Do You Pray Biblical Prayers?

If you were to write down all your prayers from the past month, what would we learn about you? It’s a question worth considering, because what you pray for most often reveals what you truly care about.

Of course, we can bring everything to God. With Jesus as our high priest, we come before the throne of our Father with confidence (Hebrews 4:16). But it’s easy to get caught up in urgent concerns. By using the Bible as a guide to our prayer, we are saved from endless repetition, shallow prayers, and running out of things to pray about.

Our own hearts are not always a reliable guide to what is truly important—indeed, they can be “deceitful above all things, and desperately sick” (Jeremiah 17:9). By turning to Scripture, we know that we’re praying for what God values most. And as we pray in this way, our hearts are shaped to value these things too.

The whole Bible is packed with prayer. An obvious place to go is the Psalms, as they help us express our whole array of emotions to God. But the New Testament epistles are also a rich source for our prayer lives.

I find the epistles particularly helpful in praying for other people. It can be hard to pray for someone at length off the top of my head. I may get stuck on their immediate physical needs, or I can’t think of much to pray for beyond generic blessing.

Here are just a few passages which teach us how to pray for others:

 “Now may the God of peace who brought again from the dead our Lord Jesus, the great shepherd of the sheep, by the blood of the eternal covenant, equip you with everything good that you may do his will, working in us that which is pleasing in his sight, through Jesus Christ, to whom be glory forever and ever. Amen.” (Hebrews 13:20–21)

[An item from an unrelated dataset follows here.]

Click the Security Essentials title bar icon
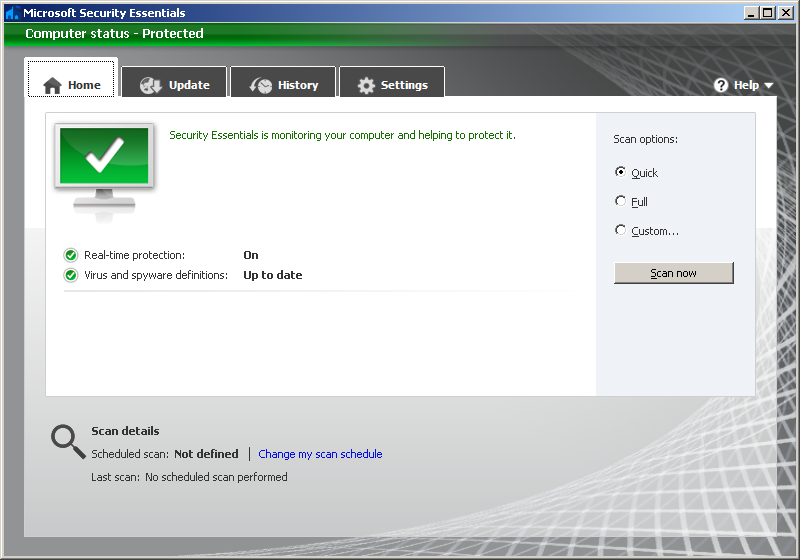800x560 pixels. 12,13
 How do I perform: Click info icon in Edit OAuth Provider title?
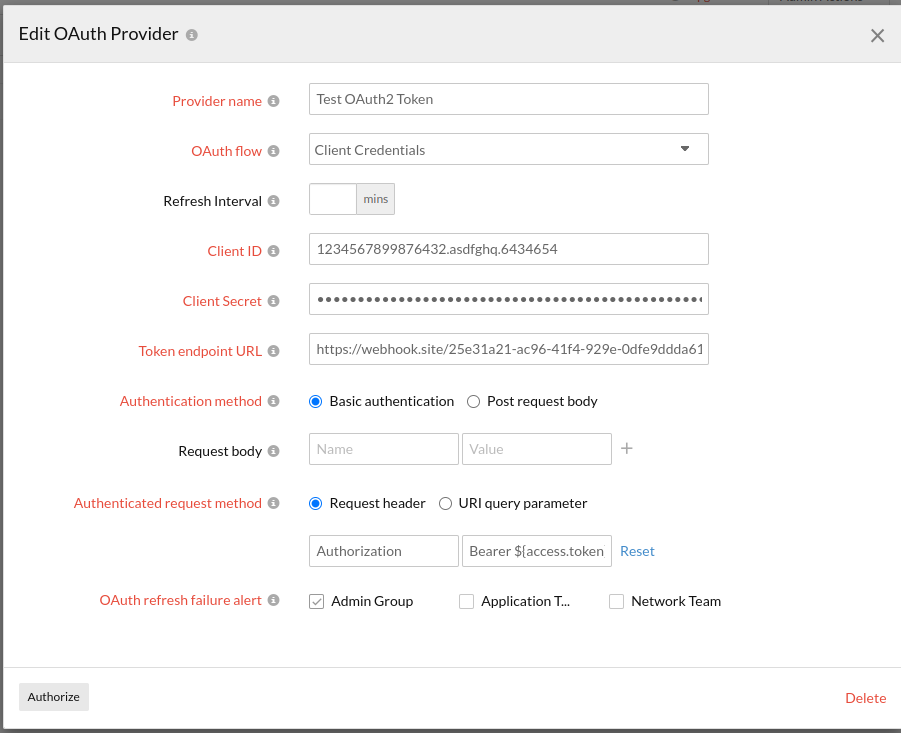coord(192,35)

“For this reason, because I have heard of your faith in the Lord Jesus and your love toward all the saints, I do not cease to give thanks for you, remembering you in my prayers, that the God of our Lord Jesus Christ, the Father of glory, may give you the Spirit of wisdom and of revelation in the knowledge of him, having the eyes of your hearts enlightened, that you may know what is the hope to which he has called you, what are the riches of his glorious inheritance in the saints, and what is the immeasurable greatness of his power toward us who believe, according to the working of his great might that he worked in Christ when he raised him from the dead and seated him at his right hand in the heavenly places, far above all rule and authority and power and dominion, and above every name that is named, not only in this age but also in the one to come.” (Ephesians 1:15–21)

“And so, from the day we heard, we have not ceased to pray for you, asking that you may be filled with the knowledge of his will in all spiritual wisdom and understanding, so as to walk in a manner worthy of the Lord, fully pleasing to him: bearing fruit in every good work and increasing in the knowledge of God; being strengthened with all power, according to his glorious might, for all endurance and patience with joy; giving thanks to the Father, who has qualified you to share in the inheritance of the saints in light. He has delivered us from the domain of darkness and transferred us to the kingdom of his beloved Son, in whom we have redemption, the forgiveness of sins.” (Colossians 1:9–14)

“Now may the God of peace himself sanctify you completely, and may your whole spirit and soul and body be kept blameless at the coming of our Lord Jesus Christ. He who calls you is faithful; he will surely do it.” (1 Thessalonians 5:23–24)

Praying the Bible isn’t about rote repetition in an attempt to earn favour with God. Jesus specifically warns us about this: “And when you pray, do not heap up empty phrases as the Gentiles do, for they think that they will be heard for their many words” (Matthew 6:7). Yet the Bible is God’s word to us, so we can confidently pray it back to him and know he delights to answer us. Try using one of these passages to pray for someone you know today.